The Last Story’s universe abides by the same laws at all times save for the start of the game, you know, where it’s most important to establish them. Just some minutes into hacking away at hordes of grunts in this low framerate Wii title, The Last Story dives headfirst into a dramatic movie scene, not unfamiliar to fans of Sakaguchi’s similar work in Final Fantasy IV or VI that many fondly remember for gut punching memories of character death. The understanding is well ingrained: This is a cutscene, death is a finality. And this is the first death The Last Story depicts, and thus is the opportunity to establish this rule set to new players.
The arrow comes through the heart of a party member. The shot is dramatic and slow motion, a freeze frame moment of her pierced chest and then the shocked face of the main character. He rushes over to her, distraught. “I’m sick of all the pain!” he cries toward the ceiling, and she fades. Yes it’s corny, but it’s beside the point. She being in the throes of death is what matters here, and there’s a man weeping over a corpse. But it’s at this second a blinding light reveals itself, claiming a power within the protagonist to better protect the ones he loves, and the cutscene ends. Now get this: A tutorial pops up.
Control reverts back to the player who can now step near this woman’s corpse and bring her back. It’s a new battle mechanic for the rest of the game. Resurrection. She’s alive now. More grunts now arrive and her character A.I. is already rushing into battle and shouting battle cries and dishing out combos. “What in the world is happening” is my only thought here, but I follow suit and finish the fight, waiting for explanation.

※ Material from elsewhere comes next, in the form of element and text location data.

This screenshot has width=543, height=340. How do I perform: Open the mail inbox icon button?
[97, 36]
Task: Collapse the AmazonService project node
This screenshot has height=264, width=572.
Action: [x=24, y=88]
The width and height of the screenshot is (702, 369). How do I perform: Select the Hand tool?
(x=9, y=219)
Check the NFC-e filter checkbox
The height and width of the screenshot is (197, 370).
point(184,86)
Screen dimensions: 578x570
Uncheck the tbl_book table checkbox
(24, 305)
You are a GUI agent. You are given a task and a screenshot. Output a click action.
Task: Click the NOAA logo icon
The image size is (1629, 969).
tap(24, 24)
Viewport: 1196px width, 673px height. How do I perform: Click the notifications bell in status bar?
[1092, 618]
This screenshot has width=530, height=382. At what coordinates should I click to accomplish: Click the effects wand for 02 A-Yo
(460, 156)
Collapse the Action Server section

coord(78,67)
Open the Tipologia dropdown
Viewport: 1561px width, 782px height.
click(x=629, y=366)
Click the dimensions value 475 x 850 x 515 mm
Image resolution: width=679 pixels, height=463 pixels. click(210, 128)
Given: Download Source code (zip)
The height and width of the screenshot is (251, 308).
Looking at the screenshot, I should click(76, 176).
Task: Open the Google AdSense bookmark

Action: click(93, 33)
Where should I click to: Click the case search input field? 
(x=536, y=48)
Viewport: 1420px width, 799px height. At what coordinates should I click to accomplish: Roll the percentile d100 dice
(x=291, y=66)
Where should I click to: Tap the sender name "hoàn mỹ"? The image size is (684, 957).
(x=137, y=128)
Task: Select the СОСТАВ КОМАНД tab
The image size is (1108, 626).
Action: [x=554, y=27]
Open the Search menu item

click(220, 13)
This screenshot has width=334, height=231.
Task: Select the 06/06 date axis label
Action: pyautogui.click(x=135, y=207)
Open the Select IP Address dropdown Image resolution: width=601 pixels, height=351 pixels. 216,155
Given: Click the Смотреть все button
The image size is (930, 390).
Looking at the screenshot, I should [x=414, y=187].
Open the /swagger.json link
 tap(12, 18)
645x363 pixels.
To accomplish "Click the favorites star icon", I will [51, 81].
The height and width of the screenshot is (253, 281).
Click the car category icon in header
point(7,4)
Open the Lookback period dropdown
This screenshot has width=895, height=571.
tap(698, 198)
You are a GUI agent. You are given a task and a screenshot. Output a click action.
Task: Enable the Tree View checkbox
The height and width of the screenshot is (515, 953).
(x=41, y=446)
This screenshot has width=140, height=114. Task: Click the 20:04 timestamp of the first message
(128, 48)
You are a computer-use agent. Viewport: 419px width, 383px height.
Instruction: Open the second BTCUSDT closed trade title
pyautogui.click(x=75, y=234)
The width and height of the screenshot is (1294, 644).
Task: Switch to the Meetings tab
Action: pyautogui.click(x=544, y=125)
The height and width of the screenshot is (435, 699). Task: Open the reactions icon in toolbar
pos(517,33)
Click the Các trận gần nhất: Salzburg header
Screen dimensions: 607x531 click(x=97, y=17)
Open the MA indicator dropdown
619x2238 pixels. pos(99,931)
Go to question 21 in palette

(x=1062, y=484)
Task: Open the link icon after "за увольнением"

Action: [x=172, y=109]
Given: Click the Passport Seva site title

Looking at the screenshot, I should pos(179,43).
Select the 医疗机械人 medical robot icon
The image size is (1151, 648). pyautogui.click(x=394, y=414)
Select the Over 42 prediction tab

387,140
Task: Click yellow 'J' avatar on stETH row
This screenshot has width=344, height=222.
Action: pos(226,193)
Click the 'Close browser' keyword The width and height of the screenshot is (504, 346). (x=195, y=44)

It never comes. The girl doesn’t acknowledge what happened. There’s no recognition of the miracle I just worked, no panicked explanation of what she saw at death’s door or of any kind of DMT trip she experienced. I don’t even get a ‘thank you.’ We’re just back in it and I have to assume my character is Jesus in all contexts, cutscene or gameplay. Of course this isn’t the case. In future scenes where character death occurs, these magical powers are treated as non-existent. Treated as Phoenix Downs. Treated as a mutually understood change of context and rules that were, in fact, never mutually understood.
Call it a nitpick if you wish but it is an undeniable case of irresponsibility and laziness, and proves a worthy example of how exactly it feels when games don’t convey context change correctly. The narrative wall between cutscene and gameplay isn’t always as concrete as I’d wish in videogames, and sometimes it’s even a bit imaginary on the part of the player. But as long as rules remain consistent, I’m okay with playing pretend. But The Last Story’s hilarious misstep is simply bad form, especially for a Sakaguchi title, a name revered for establishing this difference in storytelling. Any meaning behind his name when attached to videogames might as well be dead if he’s become this loose on the basics. The cutscene kind of dead, I mean.